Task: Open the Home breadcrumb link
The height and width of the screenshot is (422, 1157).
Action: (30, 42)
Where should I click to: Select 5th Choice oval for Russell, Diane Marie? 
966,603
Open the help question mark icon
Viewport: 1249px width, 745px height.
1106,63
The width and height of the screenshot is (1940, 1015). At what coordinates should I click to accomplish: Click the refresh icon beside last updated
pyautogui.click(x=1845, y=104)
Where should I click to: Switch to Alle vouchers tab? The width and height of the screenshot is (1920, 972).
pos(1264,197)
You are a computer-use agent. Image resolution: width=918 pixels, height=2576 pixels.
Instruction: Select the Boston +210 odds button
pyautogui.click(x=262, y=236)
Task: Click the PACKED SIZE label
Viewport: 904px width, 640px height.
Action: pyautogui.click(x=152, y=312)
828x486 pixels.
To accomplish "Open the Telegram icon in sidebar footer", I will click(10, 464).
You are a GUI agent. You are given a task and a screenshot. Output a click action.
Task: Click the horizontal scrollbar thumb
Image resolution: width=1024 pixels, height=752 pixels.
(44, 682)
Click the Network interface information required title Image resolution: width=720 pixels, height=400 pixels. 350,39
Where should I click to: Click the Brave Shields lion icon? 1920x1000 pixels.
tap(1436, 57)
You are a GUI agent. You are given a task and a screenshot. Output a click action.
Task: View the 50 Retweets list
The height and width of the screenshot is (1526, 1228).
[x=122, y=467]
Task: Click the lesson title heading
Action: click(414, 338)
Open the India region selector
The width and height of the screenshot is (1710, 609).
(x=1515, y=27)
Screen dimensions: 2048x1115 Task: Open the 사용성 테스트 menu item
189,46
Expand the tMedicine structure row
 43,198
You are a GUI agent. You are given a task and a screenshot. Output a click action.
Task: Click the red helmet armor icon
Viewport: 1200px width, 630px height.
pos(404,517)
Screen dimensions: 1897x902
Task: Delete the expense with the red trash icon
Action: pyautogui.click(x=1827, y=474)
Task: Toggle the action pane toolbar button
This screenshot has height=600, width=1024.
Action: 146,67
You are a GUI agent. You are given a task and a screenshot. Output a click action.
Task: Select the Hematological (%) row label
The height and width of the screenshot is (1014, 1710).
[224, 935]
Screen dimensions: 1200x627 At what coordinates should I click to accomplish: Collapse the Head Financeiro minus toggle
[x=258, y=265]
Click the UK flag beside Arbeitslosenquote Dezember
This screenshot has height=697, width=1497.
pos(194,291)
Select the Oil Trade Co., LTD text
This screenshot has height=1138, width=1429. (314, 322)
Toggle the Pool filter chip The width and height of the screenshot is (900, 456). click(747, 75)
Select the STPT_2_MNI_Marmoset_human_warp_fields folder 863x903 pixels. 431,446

----------------------------------------

▸ Exercise details
An exact copy of the lines from the one containing "Screen dimensions: 1200x627" through the end of the data above is the whole answer.

▸ Task solution
Screen dimensions: 1200x627 At what coordinates should I click to accomplish: Collapse the Head Financeiro minus toggle
[x=258, y=265]
Click the UK flag beside Arbeitslosenquote Dezember
This screenshot has height=697, width=1497.
pos(194,291)
Select the Oil Trade Co., LTD text
This screenshot has height=1138, width=1429. (314, 322)
Toggle the Pool filter chip The width and height of the screenshot is (900, 456). click(747, 75)
Select the STPT_2_MNI_Marmoset_human_warp_fields folder 863x903 pixels. 431,446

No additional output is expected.